剧情介绍

  In 1961, Stanislaw Rozewicz created the novella film "Birth Certificate" in cooperation with his brother, Taduesz Rozewicz as screenwriter. Such brother tandems are rare in the history of film but aside from family ties, Stanislaw (born in 1924) and Taduesz (born in 1921) were mutually bound by their love for the cinema. They were born and grew up in Radomsk, a small town which had "its madmen and its saints" and most importanly, the "Kinema" cinema, as Stanislaw recalls: for him cinema is "heaven, the whole world, enchantment". Tadeusz says he considers cinema both a charming market stall and a mysterious temple. "All this savage land has always attracted and fascinated me," he says. "I am devoured by cinema and I devour cinema; I'm a cinema eater." But Taduesz Rozewicz, an eminent writer, admits this unique form of cooperation was a problem to him: "It is the presence of the other person not only in the process of writing, but at its very core, which is inserperable for me from absolute solitude." Some scenes the brothers wrote together; others were created by the writer himself, following discussions with the director.
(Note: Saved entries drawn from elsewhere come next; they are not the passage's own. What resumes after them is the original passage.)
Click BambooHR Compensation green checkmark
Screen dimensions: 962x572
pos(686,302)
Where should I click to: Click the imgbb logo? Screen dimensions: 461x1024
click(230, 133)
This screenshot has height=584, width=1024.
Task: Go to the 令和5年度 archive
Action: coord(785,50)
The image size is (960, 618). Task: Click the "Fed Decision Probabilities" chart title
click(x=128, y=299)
But from the perspective of time, it is "Birth Certificate", rather than "Echo" or "The Wicked Gate", that Taduesz describes as his most intimate film. This is understandable. The tradgey from September 1939 in Poland was for the Rozewicz brothers their personal "birth certificate". When working on the film, the director said "This time it is all about shaking off, getting rid of the psychological burden which the war was for all of us. ... Cooperation with my brother was in this case easier, as we share many war memories. We wanted to show to adult viewers a picture of war as seen by a child. ... In reality, it is the adults who created the real world of massacres. Children beheld the horrors coming back to life, exhumed from underneath the ground, overwhelming the earth."
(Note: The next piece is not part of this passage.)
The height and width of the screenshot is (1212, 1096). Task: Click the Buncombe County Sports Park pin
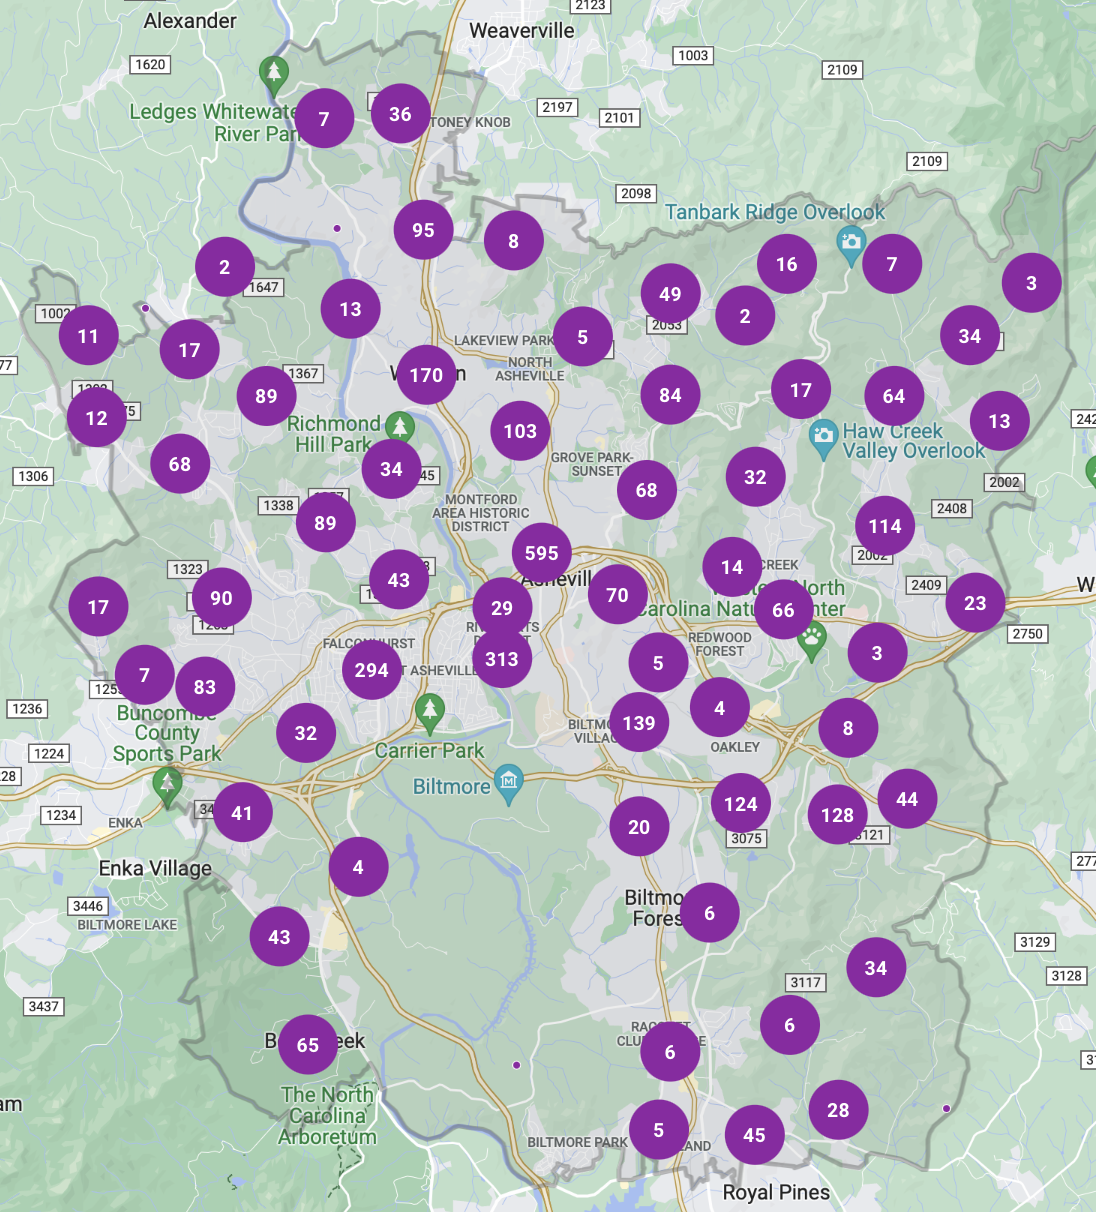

  The principle of composition of "Birth Certificate" is not obvious. When watching a novella film, we tend to think in terms of traditional theatre. We expect that a miniature story will finish with a sharp point; the three film novellas in Rozewicz's work lack this feature. We do not know what will be happen to the boy making his alone through the forest towards the end of "On the Road". We do not know whether in "Letter from the Camp", the help offered by the small heroes to a Soviet prisoner will rescue him from the unknown fate of his compatriots. The fate of the Jewish girl from "Drop of Blood" is also unclear. Will she keep her new impersonation as "Marysia Malinowska"? Or will the Nazis make her into a representative of the "Nordic race"? Those questions were asked by the director for a reason. He preceived war as chaos and perdition, and not as linear history that could be reflected in a plot. Although "Birth Certificate" is saturated with moral content, it does not aim to be a morality play. But with the immense pressure of reality, no varient of fate should be excluded. This approached can be compared wth Krzysztof Kieslowski's "Blind Chance" 25 years later, which pictured dramatic choices of a different era.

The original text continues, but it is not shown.